Chef für Seesicherheit muß nachsitzen

Estonia-Katastrophe: Schwedische Behörden hätten vor der Gefahr warnen können / Auch neuere Ostsee-Fähren erfüllen die geltenden Sichherheitsvorschriften nicht  ■ Aus Stockholm Reinhard Wolff

Bengt-Erik Stenmark, Direktor der schwedischen Seesicherheitsbehörde übernimmt die neugeschaffene Stelle eines „Forschungschefs“. Er behaupet beharrlich, daß ihn „die neue Aufgabe reizt“. Die Medien werten die Beförderung als verschleierten Rücktritt. Der Zusammenhang mit der „Estonia“-Katastrophe ist eindeutig, worauf auch die einzige offizielle Stellungnahme hinweist: Stenmarks Entlassung habe nichts mit der „Estonia“ zu tun, die nicht unter schwedischer Flagge fuhr. Wohl aber das ebenfalls auf der Papenburger Meyer-Werft gebaute Schwesterschiff „Diana II“, das mit schwedischem Seesicherheitszertifikat auslief. Nachdem bekanntgeworden war, daß die „Diana II“ ein halbes Jahr vor dem Untergang der „Estonia“ ebenfalls Probleme mit der Bugklappe hatte, behauptete Stenmark in der Öffentlichkeit, Kapitän und Reederei TT-Linie hätten den Vorfall nicht gemeldet. Das trifft auf die Hamburger Reederei zu, nicht aber auf den Kapitän. Die Staatsanwaltschaft in Malmö stellte das Ermittlungsverfahren ein, das gegen ihn eingeleitet worden war. Begründung: Es stehe fest, daß die Filiale der Seesicherheitsbehörde in Malmö informiert worden sei. Das Schiff ist aber weder besichtigt worden, noch hat die Zentrale in Norrköpping reagiert. Stenmark hatte den Zwischenfall nachträglich als bedeutsam für den „Estonia“-Untergang dargestellt, und sich damit selbst die Grube gegraben: Wäre das Problem bekanntgeworden, hätte man die „Estonia“ gezielt untersuchen können.
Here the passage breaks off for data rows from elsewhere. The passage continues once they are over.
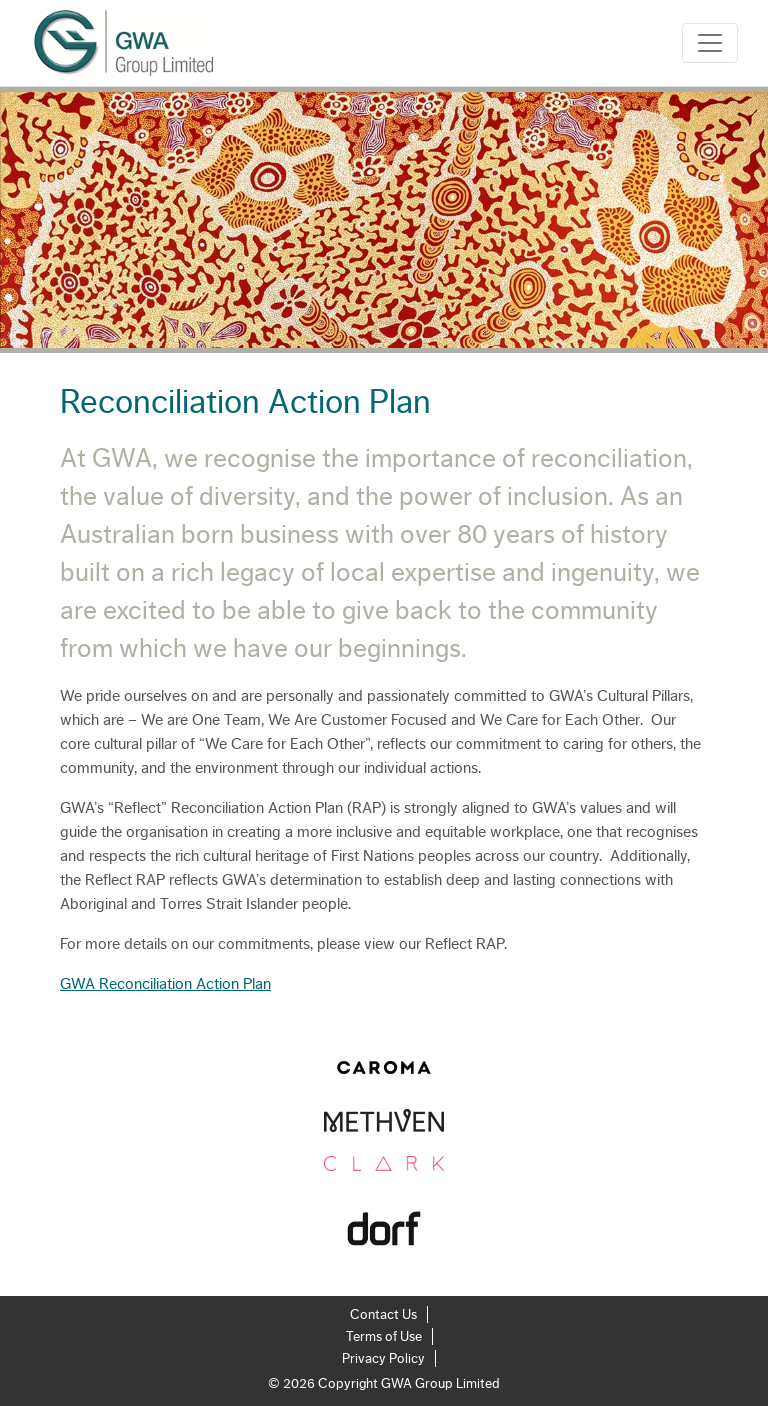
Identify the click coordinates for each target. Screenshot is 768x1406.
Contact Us (383, 1315)
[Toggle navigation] (710, 43)
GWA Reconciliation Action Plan (165, 984)
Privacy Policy (383, 1359)
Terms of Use (384, 1337)
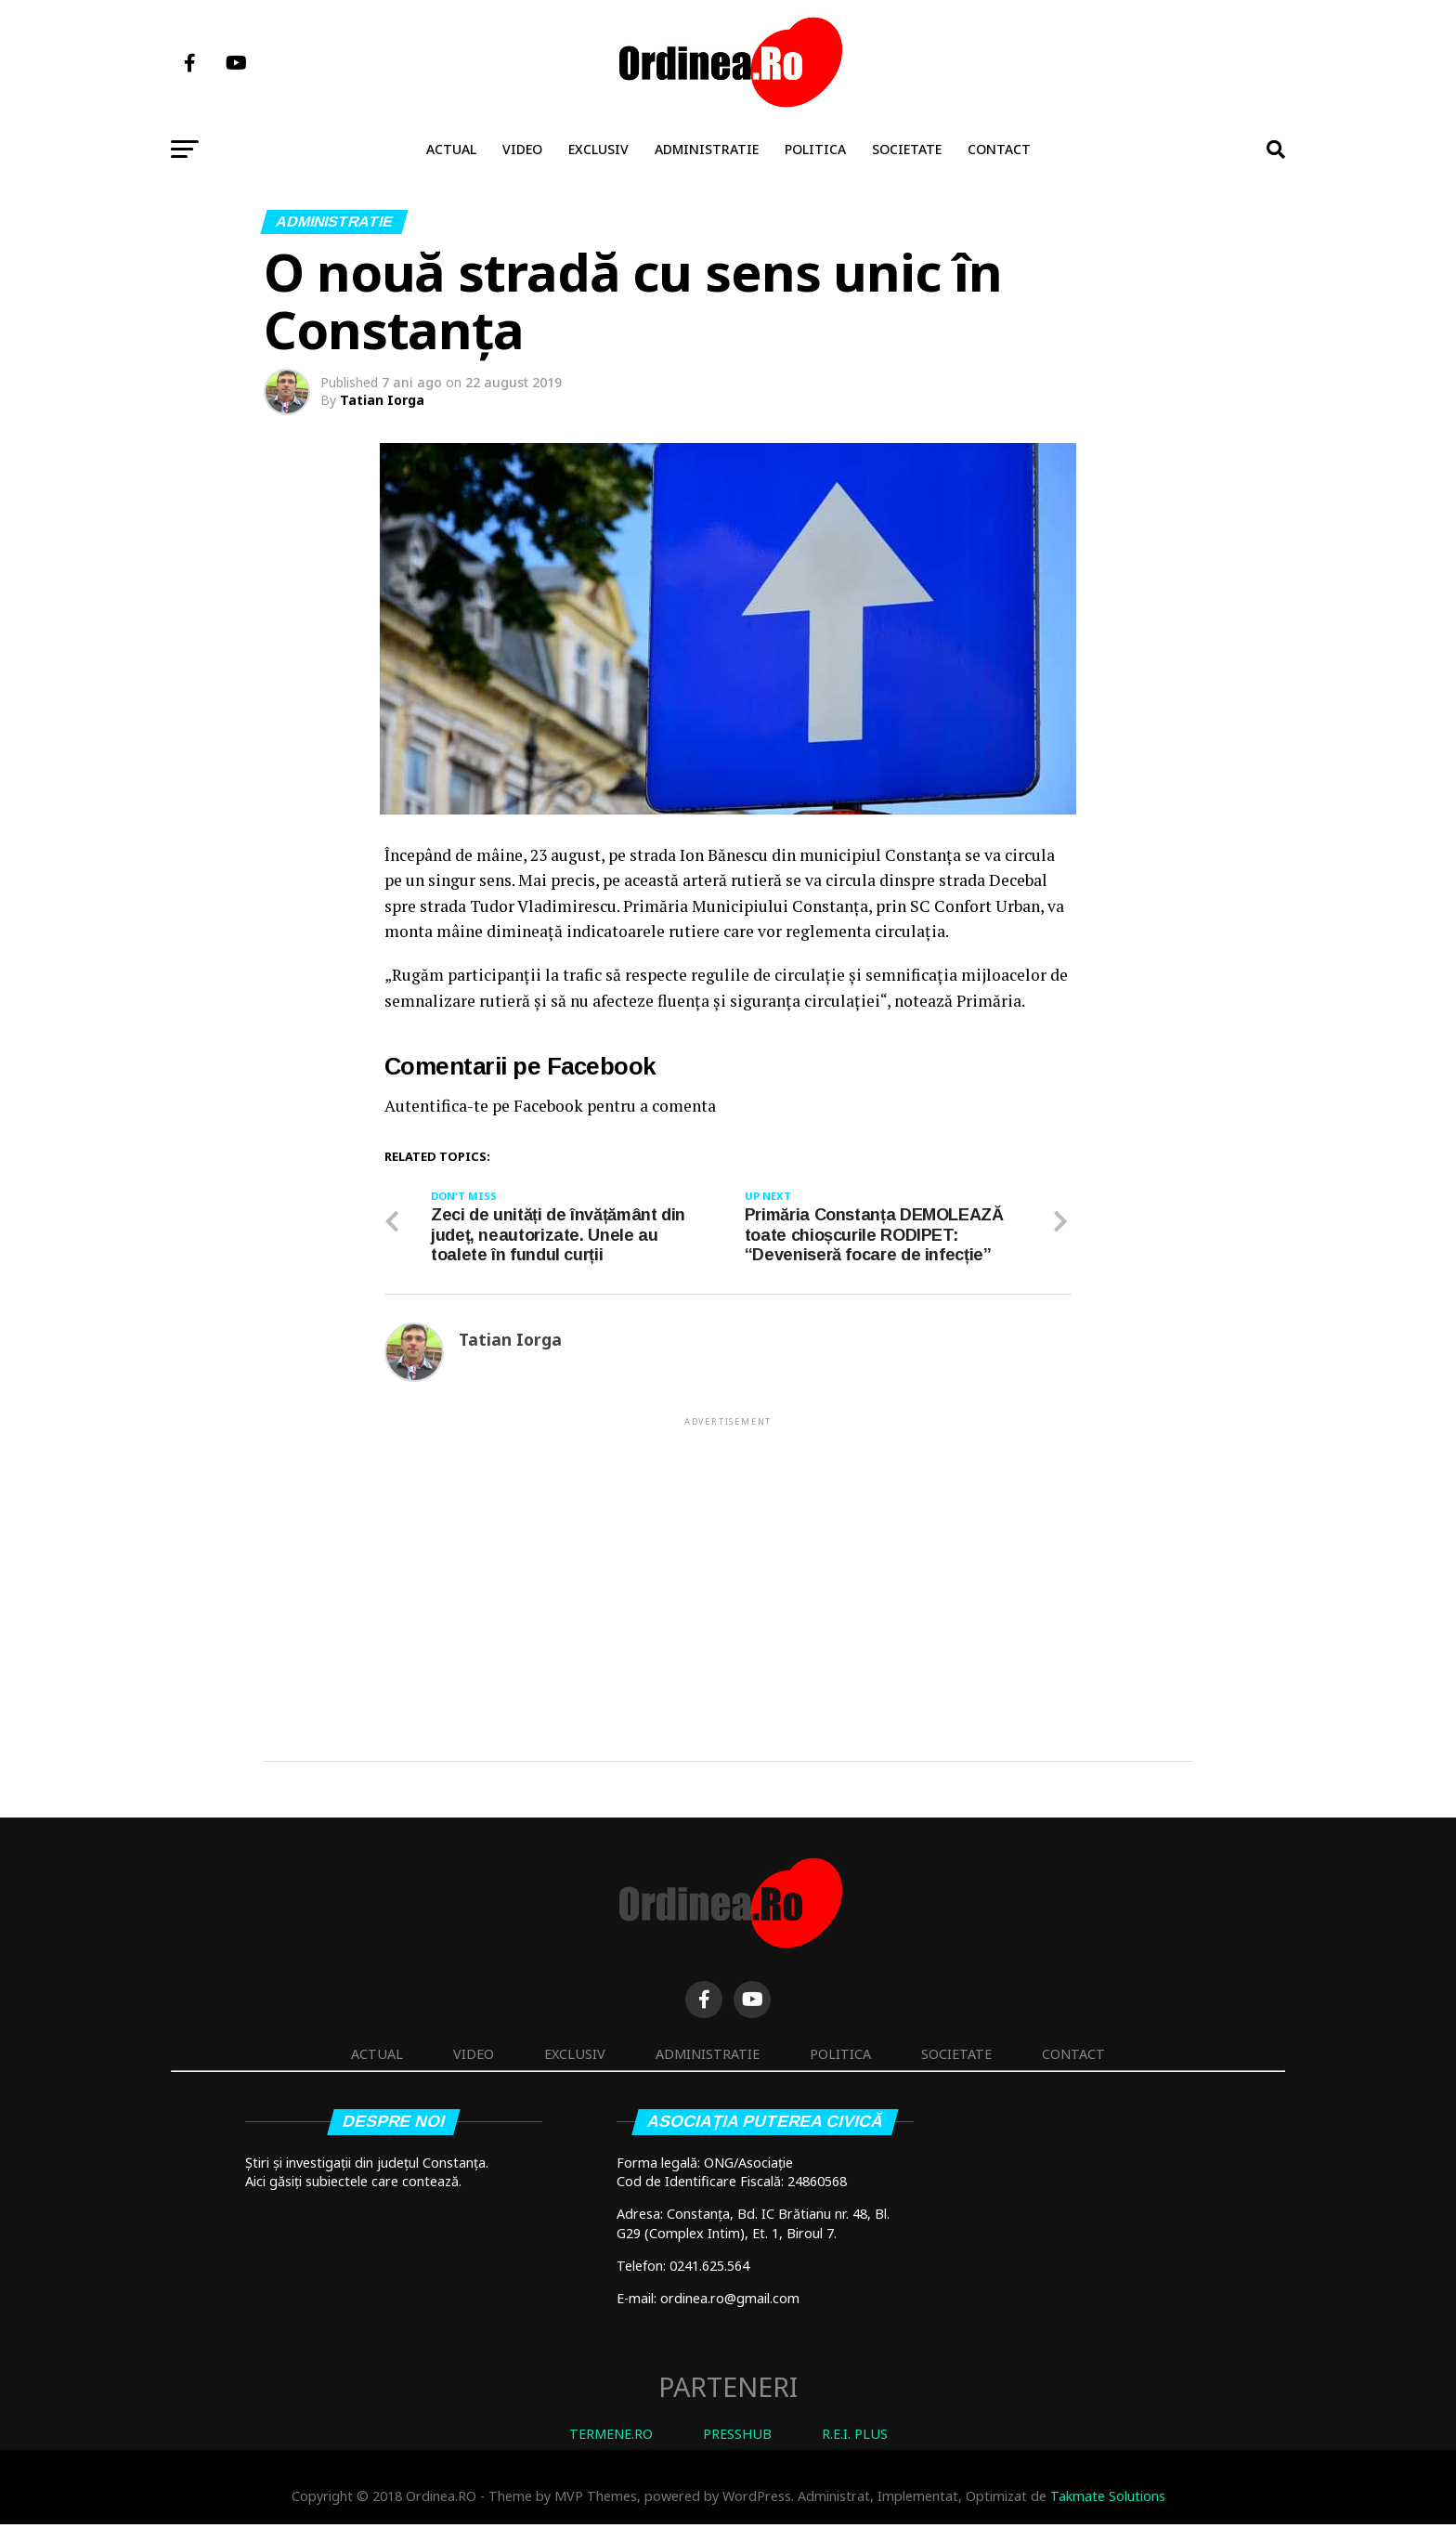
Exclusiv (598, 149)
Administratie (707, 149)
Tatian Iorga (382, 400)
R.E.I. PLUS (855, 2437)
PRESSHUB (737, 2437)
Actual (451, 149)
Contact (999, 149)
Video (522, 149)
Haarsträubend an der Sicherheit ist auch bei anderen Fährschiffen gespart worden. Die schwedische „Silja-Linie“ teilte gestern mit, daß mindestens vier ihrer Schiffe die Vorschriften nicht erfüllen – darunter die vor drei Jahren auf der Meyer-Werft gebaute, weltweit größte Fähre „Silja Europa“. Die Schiffe sind mit doppelten seitlich aufklappbaren Bugtoren ausgestattet. Aber nur die äußere Klappe ist wasserdicht. Bei einem Unfall würde auch das innere Tor beschädigt – eine Kettenreaktion, die der „Estonia“ zum Verhängnis wurde. Für die Routen zwischen Schweden und Finnland hatten die Seesicherheitsbehörden diesen Schiffen trotzdem das Seesicherheitszertifikat für „landnahen“ Verkehr erteilt.
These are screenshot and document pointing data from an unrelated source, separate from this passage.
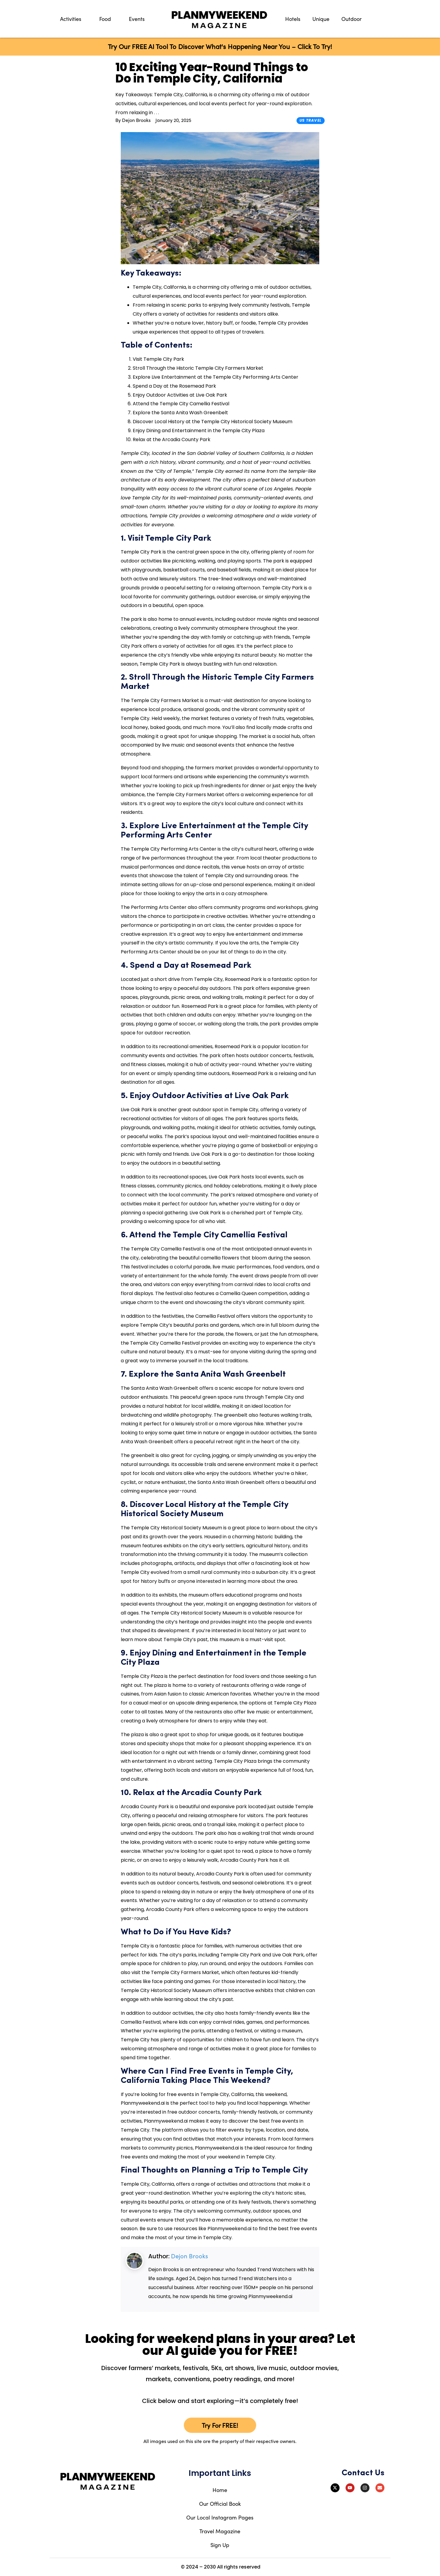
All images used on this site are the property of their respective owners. (220, 2441)
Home (220, 2490)
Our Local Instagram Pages (219, 2517)
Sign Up (219, 2545)
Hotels (292, 18)
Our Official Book (220, 2503)
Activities (70, 18)
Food (105, 18)
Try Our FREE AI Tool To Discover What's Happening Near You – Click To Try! (220, 46)
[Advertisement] (84, 232)
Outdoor (351, 18)
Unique (320, 18)
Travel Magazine (219, 2531)
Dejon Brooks (189, 2256)
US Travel (311, 120)
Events (137, 18)
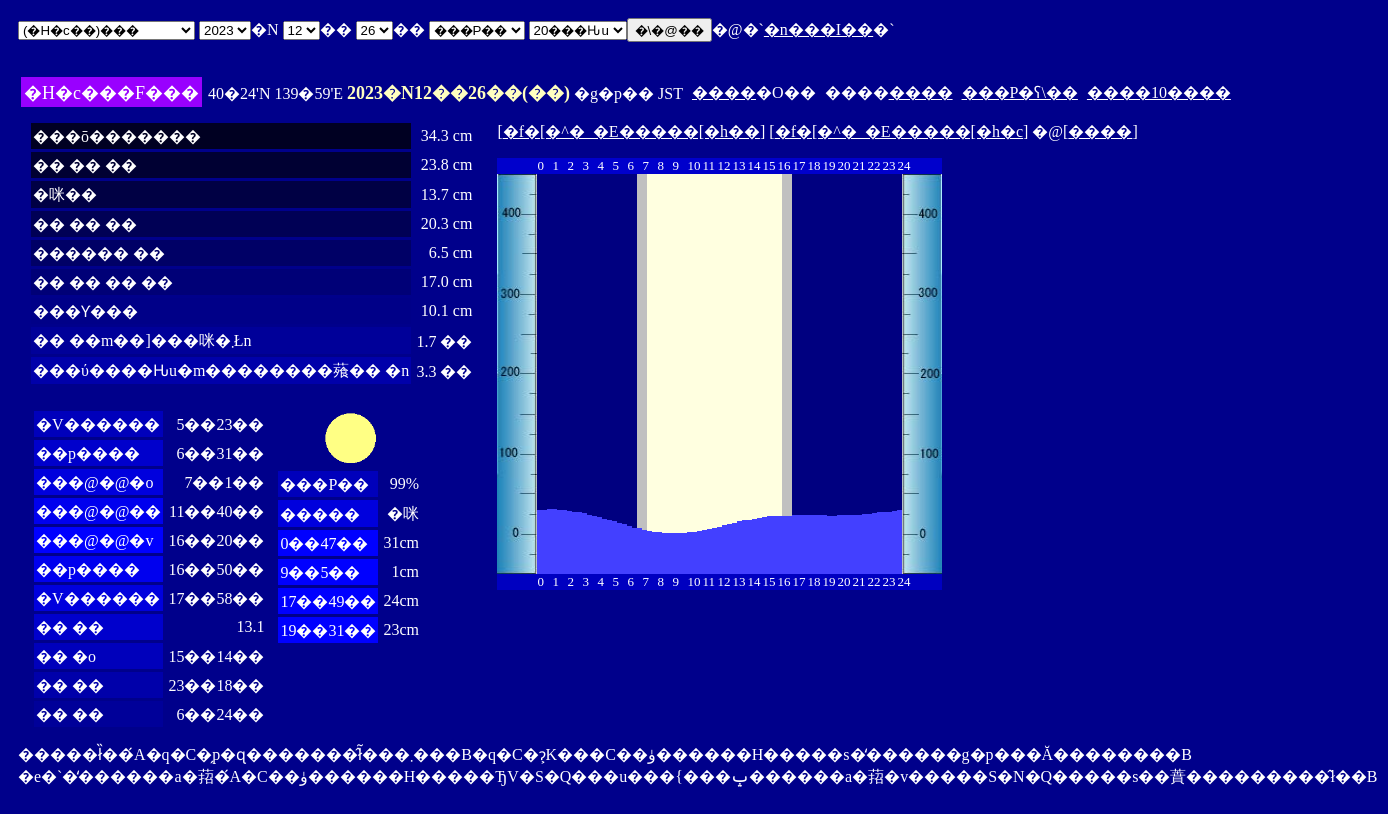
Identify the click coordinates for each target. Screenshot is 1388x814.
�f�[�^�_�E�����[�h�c (899, 131)
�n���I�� (818, 29)
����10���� (1159, 92)
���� (724, 92)
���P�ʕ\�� (1020, 92)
Diese Ausnahme soll ab Sommer im Verkehr nach Helsinki nicht mehr gelten, da in diesem Gewässer Wellen von vier Meter Höhe häufig sind. Zusätzlich zum unzureichenden inneren Bugtor soll nunmehr eine dritte, wasserdichte und angeblich beschädigungssichere Bugtorkonstruktion eingebaut werden. Bis dahin müssen die Schiffe mit zugeschweißtem Bug fahren.